A federal court in New York last week threw out a new Trump administration rule protecting health care professionals who decline to participate in medical procedures that violate their religious conscience, in particular, abortion. U.S. District Judge Paul Engelmayer, in a 147-page opinion, said the U.S. Department of Health and Human Services did not have the authority to issue the new rule, that was set to take effect on Nov. 22.
Mike Chupp, a general surgeon who heads the Christian Medical and Dental Associations, said that unless the ruling is overturned, the result could be devastating. “Without these protections, not just Christians but those medical professionals of any faith will be forced to go underground if they want to continue practicing, to either acquiesce or leave the profession,” he said. That’s consistent with a CMDA-authorized survey from this summer: 91 percent of medical professionals who responded indicated that without conscience protections they would likely leave medicine.
The ethical squeeze faced by Christian medical professionals is real. Chupp said a New York practitioner serving disabled patients told him she was fired for counseling patients about abstinence as a method to avoid unwanted pregnancies. Before that, she was chastised for recommending that disabled patients avoid having multiple sexual partners to avoid sexually transmitted diseases.
HHS issued the new conscience rule in May, expanding the number of healthcare professionals covered and buttressing it with sanctions.

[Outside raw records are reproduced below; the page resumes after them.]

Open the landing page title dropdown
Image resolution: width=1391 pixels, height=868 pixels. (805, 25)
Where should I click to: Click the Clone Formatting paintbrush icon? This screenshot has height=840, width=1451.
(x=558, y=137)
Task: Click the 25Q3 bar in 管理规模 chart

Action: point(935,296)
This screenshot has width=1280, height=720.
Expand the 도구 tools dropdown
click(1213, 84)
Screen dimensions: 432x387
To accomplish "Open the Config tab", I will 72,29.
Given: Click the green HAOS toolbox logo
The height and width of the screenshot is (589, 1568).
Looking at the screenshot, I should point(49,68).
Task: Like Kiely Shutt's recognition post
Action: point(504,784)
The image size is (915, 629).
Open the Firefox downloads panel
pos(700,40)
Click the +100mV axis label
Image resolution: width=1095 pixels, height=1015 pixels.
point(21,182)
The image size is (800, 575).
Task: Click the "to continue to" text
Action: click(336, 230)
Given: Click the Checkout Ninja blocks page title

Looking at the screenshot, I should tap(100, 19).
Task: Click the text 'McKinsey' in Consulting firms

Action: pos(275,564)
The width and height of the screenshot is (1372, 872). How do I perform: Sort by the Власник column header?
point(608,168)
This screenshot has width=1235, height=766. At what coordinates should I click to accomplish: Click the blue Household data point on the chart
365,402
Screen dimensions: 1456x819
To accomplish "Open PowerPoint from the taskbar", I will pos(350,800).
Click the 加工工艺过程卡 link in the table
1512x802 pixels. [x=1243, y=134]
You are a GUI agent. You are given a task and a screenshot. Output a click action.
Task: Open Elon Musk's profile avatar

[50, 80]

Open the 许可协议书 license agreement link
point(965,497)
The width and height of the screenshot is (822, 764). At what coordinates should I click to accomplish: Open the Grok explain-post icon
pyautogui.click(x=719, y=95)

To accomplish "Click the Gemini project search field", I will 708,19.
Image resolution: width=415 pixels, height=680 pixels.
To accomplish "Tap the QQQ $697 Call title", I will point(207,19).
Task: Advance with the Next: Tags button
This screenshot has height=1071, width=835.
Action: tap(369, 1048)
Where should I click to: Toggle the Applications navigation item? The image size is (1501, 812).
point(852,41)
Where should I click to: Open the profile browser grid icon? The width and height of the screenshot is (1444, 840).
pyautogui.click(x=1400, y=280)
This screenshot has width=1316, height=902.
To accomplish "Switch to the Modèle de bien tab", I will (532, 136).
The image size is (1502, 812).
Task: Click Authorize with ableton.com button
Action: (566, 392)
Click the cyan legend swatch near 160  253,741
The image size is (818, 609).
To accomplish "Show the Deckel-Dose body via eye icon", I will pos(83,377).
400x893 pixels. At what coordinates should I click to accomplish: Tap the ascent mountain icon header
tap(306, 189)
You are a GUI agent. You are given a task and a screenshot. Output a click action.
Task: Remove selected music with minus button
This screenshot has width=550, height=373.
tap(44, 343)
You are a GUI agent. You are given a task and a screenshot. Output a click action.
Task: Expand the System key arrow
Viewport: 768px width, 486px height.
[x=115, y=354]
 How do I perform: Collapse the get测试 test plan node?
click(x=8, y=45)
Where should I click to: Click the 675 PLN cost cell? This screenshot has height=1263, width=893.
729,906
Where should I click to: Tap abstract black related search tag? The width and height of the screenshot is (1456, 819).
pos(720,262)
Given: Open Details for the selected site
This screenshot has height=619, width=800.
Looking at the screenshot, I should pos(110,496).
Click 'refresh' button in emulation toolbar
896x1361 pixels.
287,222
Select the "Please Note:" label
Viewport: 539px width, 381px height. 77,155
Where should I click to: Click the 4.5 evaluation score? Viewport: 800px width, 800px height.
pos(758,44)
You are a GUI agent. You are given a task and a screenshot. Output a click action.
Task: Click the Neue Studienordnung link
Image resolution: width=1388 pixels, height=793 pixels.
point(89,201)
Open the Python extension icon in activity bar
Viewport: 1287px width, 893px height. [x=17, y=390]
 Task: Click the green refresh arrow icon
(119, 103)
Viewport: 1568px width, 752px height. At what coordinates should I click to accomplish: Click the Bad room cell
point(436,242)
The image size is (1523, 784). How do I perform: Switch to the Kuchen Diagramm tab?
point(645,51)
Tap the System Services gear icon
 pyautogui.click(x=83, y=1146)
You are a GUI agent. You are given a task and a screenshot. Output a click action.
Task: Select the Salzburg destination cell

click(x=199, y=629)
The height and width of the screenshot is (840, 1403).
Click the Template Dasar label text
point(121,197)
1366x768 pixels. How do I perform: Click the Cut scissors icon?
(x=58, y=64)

One provision said healthcare institutions that violated the regulation could lose federal funding. New York and 18 other states, along with Planned Parenthood and other abortion advocacy groups, immediately sued to block the rule.
CMDA and Regina Frost, a New York OB-GYN, intervened in the lawsuit. Their lawyer, Becket counsel Nick Reaves, said the existing statutes and patchwork of regulations weren’t enough to protect Frost and other medical professionals. “Without the regulations to enforce these statutes, the laws are in many ways a dead letter,” he said.
The primary rationale for the new HHS regulations was that enforcement tools were inadequate and more people were filing religious discrimination complaints.
Judge Engelmayer didn’t buy it: “HHS’s central factual claim of a ‘significant increase’ of complaints of Conscience Provision violations is flatly untrue.” He found that only seven of the 336 complaints cited by HHS related to the conscience provisions at issue.
But Chupp said there was a reason for a lack of complaints. “The risks are too high and the possibility of protection by the federal government too low,” he said, adding that doctors face tremendous peer pressure, the possibility of being fired, and financial ruin if they go against the grain.
Chupp is hopeful either the appeal is successful or HHS will be able to revise the rules to pass muster by the court. Otherwise, he said, “It would be a real loss.”
HHS may need further guidance from a federal appeals court. An October ruling by U.S. District Judge Reed O’Connor of Texas blocked a part of the Affordable Care Act barring discrimination in healthcare based on “gender identity and termination of pregnancy,” sending the matter back to HHS for reconsideration. These twin decisions are not necessarily incompatible, but at least muddy the water and may leave agency regulators hesitant to make the next move.